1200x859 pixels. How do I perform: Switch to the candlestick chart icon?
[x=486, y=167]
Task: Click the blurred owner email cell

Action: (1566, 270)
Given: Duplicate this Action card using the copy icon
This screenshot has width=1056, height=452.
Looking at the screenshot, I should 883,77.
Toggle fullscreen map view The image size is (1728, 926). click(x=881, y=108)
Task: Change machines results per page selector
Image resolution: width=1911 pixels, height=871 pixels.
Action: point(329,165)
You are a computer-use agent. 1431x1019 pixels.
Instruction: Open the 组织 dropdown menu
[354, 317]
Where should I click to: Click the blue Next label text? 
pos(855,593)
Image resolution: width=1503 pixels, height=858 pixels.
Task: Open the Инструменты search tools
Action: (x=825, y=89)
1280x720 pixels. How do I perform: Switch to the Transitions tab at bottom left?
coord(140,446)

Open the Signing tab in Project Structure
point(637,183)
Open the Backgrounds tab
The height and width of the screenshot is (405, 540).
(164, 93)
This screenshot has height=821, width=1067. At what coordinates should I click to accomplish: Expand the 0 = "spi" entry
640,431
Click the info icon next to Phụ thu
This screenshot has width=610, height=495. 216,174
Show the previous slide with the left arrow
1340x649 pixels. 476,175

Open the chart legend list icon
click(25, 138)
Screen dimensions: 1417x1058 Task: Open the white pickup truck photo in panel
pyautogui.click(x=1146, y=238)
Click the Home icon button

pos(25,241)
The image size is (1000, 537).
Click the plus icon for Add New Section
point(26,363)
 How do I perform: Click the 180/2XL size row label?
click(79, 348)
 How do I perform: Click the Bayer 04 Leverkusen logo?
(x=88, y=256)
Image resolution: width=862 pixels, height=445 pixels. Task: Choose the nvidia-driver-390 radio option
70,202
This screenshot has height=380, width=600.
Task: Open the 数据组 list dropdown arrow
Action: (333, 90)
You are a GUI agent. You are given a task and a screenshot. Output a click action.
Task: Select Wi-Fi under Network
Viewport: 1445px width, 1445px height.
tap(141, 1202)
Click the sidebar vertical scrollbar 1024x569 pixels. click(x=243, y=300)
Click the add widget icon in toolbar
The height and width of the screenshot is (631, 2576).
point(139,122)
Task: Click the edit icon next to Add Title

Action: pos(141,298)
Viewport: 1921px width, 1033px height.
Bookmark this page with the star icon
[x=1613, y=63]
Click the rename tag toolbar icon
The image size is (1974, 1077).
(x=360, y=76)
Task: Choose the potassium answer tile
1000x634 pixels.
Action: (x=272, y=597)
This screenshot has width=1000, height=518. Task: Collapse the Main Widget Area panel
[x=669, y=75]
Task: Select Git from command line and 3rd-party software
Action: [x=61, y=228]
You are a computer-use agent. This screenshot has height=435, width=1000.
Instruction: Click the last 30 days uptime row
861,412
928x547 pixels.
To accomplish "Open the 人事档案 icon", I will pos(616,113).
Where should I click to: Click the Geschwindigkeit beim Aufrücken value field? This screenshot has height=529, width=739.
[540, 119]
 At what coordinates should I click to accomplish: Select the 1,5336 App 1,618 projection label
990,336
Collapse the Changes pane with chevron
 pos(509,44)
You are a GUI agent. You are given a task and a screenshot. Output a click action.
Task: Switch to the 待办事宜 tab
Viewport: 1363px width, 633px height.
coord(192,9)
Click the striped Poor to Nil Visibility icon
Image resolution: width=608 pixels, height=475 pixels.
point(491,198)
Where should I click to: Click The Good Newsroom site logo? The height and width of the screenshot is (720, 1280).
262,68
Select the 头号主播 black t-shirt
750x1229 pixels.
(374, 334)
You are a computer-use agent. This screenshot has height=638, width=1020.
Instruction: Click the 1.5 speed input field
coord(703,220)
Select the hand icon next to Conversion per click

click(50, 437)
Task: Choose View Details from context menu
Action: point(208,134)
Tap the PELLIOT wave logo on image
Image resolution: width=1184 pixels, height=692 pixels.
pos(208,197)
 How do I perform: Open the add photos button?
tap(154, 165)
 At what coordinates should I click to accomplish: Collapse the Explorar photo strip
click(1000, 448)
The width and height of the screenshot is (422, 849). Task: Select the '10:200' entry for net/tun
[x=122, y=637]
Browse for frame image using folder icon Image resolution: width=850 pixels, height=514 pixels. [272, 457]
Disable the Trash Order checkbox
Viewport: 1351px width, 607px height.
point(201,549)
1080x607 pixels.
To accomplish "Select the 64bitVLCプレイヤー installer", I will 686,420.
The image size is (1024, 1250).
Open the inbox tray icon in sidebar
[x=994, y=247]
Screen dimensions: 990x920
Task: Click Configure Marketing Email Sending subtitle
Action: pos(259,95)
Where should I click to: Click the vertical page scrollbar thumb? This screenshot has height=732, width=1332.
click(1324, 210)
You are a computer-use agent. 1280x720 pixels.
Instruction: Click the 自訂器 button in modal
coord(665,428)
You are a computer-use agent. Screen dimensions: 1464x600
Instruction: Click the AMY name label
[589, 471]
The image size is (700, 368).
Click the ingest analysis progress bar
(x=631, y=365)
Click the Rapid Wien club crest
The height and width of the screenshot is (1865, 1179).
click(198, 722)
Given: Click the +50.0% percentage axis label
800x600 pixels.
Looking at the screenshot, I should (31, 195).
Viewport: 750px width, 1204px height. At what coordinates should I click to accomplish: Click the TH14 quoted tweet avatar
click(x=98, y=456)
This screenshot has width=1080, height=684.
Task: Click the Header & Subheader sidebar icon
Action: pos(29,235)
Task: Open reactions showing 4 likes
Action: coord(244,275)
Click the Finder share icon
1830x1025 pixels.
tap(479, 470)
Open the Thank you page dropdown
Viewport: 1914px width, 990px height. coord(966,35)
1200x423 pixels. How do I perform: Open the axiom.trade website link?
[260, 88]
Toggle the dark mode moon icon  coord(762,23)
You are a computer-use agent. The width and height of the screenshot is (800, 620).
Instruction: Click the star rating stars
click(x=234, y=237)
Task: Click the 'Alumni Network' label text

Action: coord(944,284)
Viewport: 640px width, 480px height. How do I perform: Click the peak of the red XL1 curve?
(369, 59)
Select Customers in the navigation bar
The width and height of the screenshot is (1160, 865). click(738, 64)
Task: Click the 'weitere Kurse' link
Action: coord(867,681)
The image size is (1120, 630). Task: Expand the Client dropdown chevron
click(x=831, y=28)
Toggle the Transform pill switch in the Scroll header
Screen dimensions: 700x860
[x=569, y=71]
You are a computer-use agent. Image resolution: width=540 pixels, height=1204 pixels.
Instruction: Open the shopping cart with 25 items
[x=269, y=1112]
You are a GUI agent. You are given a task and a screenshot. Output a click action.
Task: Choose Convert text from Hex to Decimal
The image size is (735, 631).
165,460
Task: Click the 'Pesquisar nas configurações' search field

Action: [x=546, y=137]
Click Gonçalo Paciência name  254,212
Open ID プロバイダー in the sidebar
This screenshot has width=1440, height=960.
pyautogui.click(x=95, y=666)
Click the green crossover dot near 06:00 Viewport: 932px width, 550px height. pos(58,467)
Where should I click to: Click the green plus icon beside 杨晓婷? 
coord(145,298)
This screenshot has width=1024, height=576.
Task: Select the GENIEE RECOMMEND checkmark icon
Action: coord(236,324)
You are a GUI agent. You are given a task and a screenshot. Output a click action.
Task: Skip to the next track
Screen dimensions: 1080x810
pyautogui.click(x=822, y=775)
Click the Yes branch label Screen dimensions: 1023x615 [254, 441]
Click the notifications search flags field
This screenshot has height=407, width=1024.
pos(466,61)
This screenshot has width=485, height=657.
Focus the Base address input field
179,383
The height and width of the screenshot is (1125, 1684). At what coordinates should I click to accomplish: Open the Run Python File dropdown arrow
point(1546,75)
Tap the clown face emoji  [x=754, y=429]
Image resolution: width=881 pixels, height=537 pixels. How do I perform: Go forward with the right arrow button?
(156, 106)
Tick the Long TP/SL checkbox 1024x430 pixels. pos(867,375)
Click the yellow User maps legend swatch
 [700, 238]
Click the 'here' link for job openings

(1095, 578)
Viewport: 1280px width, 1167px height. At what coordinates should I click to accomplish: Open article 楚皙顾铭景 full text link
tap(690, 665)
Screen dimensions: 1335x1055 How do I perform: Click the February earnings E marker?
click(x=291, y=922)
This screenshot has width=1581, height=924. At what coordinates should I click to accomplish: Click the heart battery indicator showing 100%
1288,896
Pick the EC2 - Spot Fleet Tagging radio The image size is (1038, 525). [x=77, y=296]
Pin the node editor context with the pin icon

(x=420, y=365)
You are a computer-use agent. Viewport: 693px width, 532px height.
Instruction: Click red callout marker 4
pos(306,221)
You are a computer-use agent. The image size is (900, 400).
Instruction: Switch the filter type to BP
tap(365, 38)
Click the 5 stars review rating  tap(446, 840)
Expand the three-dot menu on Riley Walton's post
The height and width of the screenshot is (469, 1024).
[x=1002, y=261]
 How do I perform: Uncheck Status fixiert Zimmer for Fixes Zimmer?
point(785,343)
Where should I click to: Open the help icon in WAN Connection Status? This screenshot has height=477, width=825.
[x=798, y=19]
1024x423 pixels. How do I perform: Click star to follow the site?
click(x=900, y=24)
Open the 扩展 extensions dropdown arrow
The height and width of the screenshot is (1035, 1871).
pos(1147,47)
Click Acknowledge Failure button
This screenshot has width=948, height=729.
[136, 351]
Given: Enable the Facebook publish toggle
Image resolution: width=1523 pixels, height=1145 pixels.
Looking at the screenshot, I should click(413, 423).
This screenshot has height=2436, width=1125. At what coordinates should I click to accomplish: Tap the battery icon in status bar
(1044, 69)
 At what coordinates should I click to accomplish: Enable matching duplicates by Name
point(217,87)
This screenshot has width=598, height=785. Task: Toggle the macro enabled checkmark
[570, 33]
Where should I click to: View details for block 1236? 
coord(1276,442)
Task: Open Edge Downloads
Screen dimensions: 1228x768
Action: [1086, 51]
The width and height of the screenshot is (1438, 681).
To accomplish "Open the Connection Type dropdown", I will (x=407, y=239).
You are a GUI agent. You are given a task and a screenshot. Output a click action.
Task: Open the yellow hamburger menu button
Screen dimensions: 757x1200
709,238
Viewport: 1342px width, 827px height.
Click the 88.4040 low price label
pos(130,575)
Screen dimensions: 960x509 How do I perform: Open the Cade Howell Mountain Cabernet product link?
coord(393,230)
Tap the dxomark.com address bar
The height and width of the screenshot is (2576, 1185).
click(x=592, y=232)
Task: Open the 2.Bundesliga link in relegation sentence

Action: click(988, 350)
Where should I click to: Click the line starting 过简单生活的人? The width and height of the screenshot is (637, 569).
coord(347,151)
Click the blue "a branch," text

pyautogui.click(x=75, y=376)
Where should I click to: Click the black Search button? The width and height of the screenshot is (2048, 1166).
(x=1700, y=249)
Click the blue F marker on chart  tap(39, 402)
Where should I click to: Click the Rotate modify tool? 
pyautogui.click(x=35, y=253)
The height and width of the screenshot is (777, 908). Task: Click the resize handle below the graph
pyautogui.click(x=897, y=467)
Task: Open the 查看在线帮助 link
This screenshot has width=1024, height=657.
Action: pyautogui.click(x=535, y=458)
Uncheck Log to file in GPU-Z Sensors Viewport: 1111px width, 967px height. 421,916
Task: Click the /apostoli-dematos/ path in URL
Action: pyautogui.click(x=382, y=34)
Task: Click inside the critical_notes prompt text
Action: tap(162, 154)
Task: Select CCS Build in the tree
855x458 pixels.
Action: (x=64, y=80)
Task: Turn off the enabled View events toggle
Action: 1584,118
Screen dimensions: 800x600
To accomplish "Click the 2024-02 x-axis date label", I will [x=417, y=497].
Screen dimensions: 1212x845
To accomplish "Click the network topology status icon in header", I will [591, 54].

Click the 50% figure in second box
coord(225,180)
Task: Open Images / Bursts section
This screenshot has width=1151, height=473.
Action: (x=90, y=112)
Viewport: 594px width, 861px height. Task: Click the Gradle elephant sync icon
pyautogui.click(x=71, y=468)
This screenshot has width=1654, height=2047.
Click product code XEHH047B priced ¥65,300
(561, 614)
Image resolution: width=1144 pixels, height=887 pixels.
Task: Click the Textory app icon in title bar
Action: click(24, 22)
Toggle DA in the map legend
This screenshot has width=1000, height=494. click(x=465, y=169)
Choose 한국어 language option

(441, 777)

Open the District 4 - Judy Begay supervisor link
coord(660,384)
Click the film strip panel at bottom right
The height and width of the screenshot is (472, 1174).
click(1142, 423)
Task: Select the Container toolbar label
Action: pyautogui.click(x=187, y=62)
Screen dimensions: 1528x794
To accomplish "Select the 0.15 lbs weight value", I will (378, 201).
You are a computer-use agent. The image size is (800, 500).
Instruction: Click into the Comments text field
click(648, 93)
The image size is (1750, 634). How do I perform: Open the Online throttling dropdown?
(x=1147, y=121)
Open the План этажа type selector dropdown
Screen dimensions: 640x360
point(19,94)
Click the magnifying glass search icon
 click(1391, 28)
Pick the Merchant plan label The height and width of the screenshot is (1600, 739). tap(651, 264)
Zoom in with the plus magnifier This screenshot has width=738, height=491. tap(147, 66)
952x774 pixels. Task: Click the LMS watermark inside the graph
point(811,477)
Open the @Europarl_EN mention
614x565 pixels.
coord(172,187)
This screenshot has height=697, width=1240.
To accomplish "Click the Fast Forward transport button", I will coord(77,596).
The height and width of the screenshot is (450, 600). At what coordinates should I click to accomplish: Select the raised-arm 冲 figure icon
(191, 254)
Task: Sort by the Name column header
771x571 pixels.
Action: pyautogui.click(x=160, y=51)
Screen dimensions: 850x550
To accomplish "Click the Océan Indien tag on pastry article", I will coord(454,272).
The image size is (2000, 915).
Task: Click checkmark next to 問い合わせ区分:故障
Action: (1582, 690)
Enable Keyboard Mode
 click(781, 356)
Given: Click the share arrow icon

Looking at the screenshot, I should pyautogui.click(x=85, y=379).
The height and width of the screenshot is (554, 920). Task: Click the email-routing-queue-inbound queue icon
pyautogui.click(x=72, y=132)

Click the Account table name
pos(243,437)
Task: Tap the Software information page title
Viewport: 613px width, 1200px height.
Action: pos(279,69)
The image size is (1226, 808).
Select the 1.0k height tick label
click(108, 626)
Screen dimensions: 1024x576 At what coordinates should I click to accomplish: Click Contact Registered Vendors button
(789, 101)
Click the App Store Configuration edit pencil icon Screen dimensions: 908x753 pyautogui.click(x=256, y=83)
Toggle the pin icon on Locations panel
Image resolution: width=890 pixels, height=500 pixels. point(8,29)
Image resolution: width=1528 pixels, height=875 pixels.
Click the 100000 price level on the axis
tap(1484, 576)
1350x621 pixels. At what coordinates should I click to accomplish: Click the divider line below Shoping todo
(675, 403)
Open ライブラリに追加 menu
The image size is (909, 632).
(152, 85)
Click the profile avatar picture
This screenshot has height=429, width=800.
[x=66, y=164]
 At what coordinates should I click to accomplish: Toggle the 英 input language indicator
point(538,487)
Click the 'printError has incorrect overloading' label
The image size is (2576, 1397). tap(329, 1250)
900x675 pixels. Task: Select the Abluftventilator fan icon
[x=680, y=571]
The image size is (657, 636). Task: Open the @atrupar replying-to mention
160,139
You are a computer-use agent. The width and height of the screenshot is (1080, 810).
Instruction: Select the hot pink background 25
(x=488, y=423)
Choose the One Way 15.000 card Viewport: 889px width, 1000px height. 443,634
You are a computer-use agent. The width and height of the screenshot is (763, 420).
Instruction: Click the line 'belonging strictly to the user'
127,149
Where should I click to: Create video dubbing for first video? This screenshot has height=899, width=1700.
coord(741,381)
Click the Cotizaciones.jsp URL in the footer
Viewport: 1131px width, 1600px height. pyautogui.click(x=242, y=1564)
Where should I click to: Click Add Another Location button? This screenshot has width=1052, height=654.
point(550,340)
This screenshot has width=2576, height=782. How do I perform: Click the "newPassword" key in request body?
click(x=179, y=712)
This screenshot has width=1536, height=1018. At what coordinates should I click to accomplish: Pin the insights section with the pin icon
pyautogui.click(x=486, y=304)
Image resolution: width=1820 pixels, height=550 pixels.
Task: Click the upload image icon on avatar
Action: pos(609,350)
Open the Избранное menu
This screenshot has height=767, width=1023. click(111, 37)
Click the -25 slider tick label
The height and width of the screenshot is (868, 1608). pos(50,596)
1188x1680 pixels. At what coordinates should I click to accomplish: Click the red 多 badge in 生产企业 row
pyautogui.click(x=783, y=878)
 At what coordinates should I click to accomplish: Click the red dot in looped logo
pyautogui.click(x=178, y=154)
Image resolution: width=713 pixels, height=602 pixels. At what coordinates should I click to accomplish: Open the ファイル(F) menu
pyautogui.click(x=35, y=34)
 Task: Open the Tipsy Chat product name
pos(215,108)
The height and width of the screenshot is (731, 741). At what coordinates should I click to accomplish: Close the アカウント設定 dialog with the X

###

Would you copy, unchanged, the stretch of the records above that begins at the line containing "Click the Finder share icon" and ends at the line containing "Toggle the dark", and only that?

— Answer to the problem —
Click the Finder share icon
1830x1025 pixels.
tap(479, 470)
Open the Thank you page dropdown
Viewport: 1914px width, 990px height. coord(966,35)
1200x423 pixels. How do I perform: Open the axiom.trade website link?
[260, 88]
Toggle the dark mode moon icon  coord(762,23)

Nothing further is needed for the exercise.